In [1]:
import os
import torch
import torch.utils.data as data
from torchvision import datasets
import torchvision.transforms as transforms
from torch import nn
import torch.nn.functional as F
from torch.utils.data import DataLoader

import lightning.pytorch as pl
from lightning.pytorch.callbacks.early_stopping import EarlyStopping


In [2]:
# Load data sets
transform = transforms.ToTensor()

DATASETS_PATH = os.path.join("..", "..", "datasets")
print('DATASETS_PATH: ', DATASETS_PATH)

train_set = datasets.MNIST(root=DATASETS_PATH, download=True, train=True, transform=transform)
test_set = datasets.MNIST(root=DATASETS_PATH, download=True, train=False, transform=transform)

# use 20% of training data for validation
train_set_size = int(len(train_set) * 0.8)
valid_set_size = len(train_set) - train_set_size

# split the train set into two
seed = torch.Generator().manual_seed(42)
train_set, valid_set = data.random_split(train_set, [train_set_size, valid_set_size], generator=seed)
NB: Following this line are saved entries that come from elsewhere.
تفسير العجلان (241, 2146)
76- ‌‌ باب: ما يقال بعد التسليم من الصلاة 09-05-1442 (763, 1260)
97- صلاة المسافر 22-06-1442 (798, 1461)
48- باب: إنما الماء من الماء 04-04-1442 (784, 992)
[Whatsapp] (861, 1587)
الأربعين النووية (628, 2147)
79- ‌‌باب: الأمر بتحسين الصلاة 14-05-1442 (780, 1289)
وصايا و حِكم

DATASETS_PATH:  ..\..\datasets


In [3]:
class Encoder(nn.Module):
    def __init__(self):
        super().__init__()
        self.l1 = nn.Sequential(nn.Linear(28 * 28, 64), nn.ReLU(), nn.Linear(64, 3))

    def forward(self, x):
        return self.l1(x)

class Decoder(nn.Module):
    def __init__(self):
        super().__init__()
        self.l1 = nn.Sequential(nn.Linear(3, 64), nn.ReLU(), nn.Linear(64, 28 * 28))

    def forward(self, x):
        return self.l1(x)

In [4]:
class LitAutoEncoder(pl.LightningModule):
    def __init__(self, encoder, decoder):
        super().__init__()
        self.encoder = encoder
        self.decoder = decoder
        self.save_hyperparameters()

    def training_step(self, batch, batch_idx):
        # training_step defines the train loop.
        x, y = batch
        x = x.view(x.size(0), -1)
        z = self.encoder(x)
        x_hat = self.decoder(z)
        loss = F.mse_loss(x_hat, x)
        return loss
    
    def test_step(self, batch, batch_idx):
        # this is the test loop
        x, y = batch
        x = x.view(x.size(0), -1)
        z = self.encoder(x)
        x_hat = self.decoder(z)
        test_loss = F.mse_loss(x_hat, x)
        self.log("test_loss", test_loss)
    
    def validation_step(self, batch, batch_idx):
        # this is the validation loop
        x, y = batch
        x = x.view(x.size(0), -1)
        z = self.encoder(x)
        x_hat = self.decoder(z)
        val_loss = F.mse_loss(x_hat, x)
        self.log("val_loss", val_loss)
        return {"val_loss": val_loss}

    def configure_optimizers(self):
        optimizer = torch.optim.Adam(self.parameters(), lr=1e-3)
        return optimizer
    
    def forward(self, x):
#         x = torch.Tensor(x)
#         x = [torch.Tensor(x_) for x_ in x]
        
        x = x.view(x.size(0), -1)
        z = self.encoder(x)
        x_hat = self.decoder(z)
        return x_hat
    
    def predict_step(self, batch, batch_idx, dataloader_idx=0):
        for b in batch:
            return self(b)

In [5]:
# model
autoencoder = LitAutoEncoder(Encoder(), Decoder())

# initialize the Trainer
trainer = pl.Trainer(limit_train_batches=100, limit_test_batches=10, limit_val_batches=10,
                     max_epochs=1, profiler="simple")
print('trainer.default_root_dir: ', trainer.default_root_dir)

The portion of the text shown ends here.